"""
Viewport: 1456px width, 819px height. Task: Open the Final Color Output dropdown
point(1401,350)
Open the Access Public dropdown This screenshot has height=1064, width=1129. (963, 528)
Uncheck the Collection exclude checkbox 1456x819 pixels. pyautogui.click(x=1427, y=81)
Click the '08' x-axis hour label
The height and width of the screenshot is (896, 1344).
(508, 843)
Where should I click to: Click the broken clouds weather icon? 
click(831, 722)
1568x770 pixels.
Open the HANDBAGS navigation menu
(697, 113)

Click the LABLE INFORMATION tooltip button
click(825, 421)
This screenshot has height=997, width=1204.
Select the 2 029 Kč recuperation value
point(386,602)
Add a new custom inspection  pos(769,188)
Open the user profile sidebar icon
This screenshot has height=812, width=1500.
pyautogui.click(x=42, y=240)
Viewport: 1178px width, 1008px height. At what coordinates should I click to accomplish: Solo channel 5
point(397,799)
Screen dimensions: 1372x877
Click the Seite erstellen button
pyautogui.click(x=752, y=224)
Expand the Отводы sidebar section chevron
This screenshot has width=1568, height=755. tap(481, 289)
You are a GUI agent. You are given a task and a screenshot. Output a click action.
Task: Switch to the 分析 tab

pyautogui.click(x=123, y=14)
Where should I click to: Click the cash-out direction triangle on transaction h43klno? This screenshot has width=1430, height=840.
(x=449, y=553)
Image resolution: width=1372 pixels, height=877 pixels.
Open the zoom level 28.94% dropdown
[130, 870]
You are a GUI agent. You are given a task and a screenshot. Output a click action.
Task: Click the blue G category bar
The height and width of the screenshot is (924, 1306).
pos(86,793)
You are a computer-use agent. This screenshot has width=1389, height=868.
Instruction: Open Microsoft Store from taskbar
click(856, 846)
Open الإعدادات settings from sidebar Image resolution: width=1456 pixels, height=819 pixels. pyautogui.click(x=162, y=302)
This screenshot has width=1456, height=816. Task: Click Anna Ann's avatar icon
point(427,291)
"""
• **WHAT IS BEING ASKED**
Go through the data and copy every line that includes "Image".

• **OUTPUT FOR THIS EXERCISE**
Image resolution: width=1372 pixels, height=877 pixels.
Open الإعدادات settings from sidebar Image resolution: width=1456 pixels, height=819 pixels. pyautogui.click(x=162, y=302)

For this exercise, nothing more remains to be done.